Name 3 Songs

interview with Kai Bosch

Getting Candid with Kai Bosch [INTERVIEW]

We’re Getting Candid in our interview with Kai Bosch.

Kai Bosch is a British alt-pop artist. His latest single “Bodybag” is a taste of his forthcoming EP which sees Kai writing about breaking up with his boyfriend while still living under the same roof in London.

We talk to Kai Bosch about how queer representation in media has changed in the last 5 years, how moving from conservative Cornwall to Berlin and London helped Kai find himself and be comfortable in his sexuality, and the importance of being honest in songwriting.

You can find a transcribed excerpt of the interview with Kai Bosch below.

Name 3 Songs: You mentioned that you have finished your second EP quite recently. And that the themes surrounding this are going to be the loss of a relationship and that you were essentially writing throughout the breakup. So for you was this writing process difficult with these emotions being so raw and real at the time?

Kai Bosch: Actually, I’d say the opposite in that the writing process was really easy because I had the source material. So the story is I was living with my first boyfriend and it was my first long-term relationship and we moved in together and about four or five months in we broke up. And over in London, we have a bit of a housing crisis. So it’s not the easiest to just pack your bags and find somewhere else, we were also stuck in a contract.

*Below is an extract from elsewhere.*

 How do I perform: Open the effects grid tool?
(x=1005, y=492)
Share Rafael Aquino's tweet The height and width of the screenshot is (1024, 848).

It just looked like a whole lot of hoops to jump through to move out. So we had to live together for another nine months after we broke up. And then we started seeing other people and we started dating other people and it was absolutely horrendous.

But, having said that, I… not to be a little tortured artist over here, but… I really thrive off of pain. So the writing came really easy and I wrote so much in that nine-month gap. Everything on this EP I think I wrote quite quickly and really holds a lot of meaning to me. But having said that, I’m better at writing in hindsight than in writing from the center of a mess.

During those nine months, I’d write about things maybe like a month or two in the past, because I think… when I’m writing about something so painful from the eye of the storm, it very much is like, ‘oh, poor me, this makes me feel sad’. And that’s all I can write. But then if I write in kind of hindsight, I can really pick it apart and be much more poetic and romanticise that pain a bit better.

I read in another interview that you kind of had taken on this persona based off of the movie ‘Gay Best Friend’ being like, ‘oh, now that I’m gay and everyone knows I need to act and dress a certain way’. I’m curious now as a performer, if you feel like there is a new version of a persona that you need to step into and how you feel about that idea, having done the teen gay persona thing in high school to try and figure out who you were already.

I actually think that it just came naturally to me. I grew up on Stan Twitter, so I very much picked apart. It was Lana Del Rey, it was Lorde, it was Marina and the Diamonds, FKA Twigs, all the proper performer indie girlies. I think very much my day to day self and even when I’m talking between songs I’m this person and I’m very kind of outgoing and unmysterious but the minute I start singing and when it comes to all my visuals as well I just go into this kind of dark place. I wouldn’t say that it’s something that I’ve like I’ve consciously created. It just comes from the ether and it possesses me.

It’s hilarious because I’m not sure if you guys are into astrology but I’m a Leo Sun and then I’m a Cancer Moon and Scorpio rising and I’ve always been so confused about the Scorpio rising because rising is supposed to be like what people outwardly perceive you as. And I am the least mysterious, least secretive person you will meet in your life. And then the other day, someone was like, ‘oh no, but like when you perform, that’s exactly who you are’. And it makes sense. But, it’s definitely not a conscious thing, but there definitely is an artistic persona that takes over me when I sing, when I write, when I perform, and that’s kind of the thing.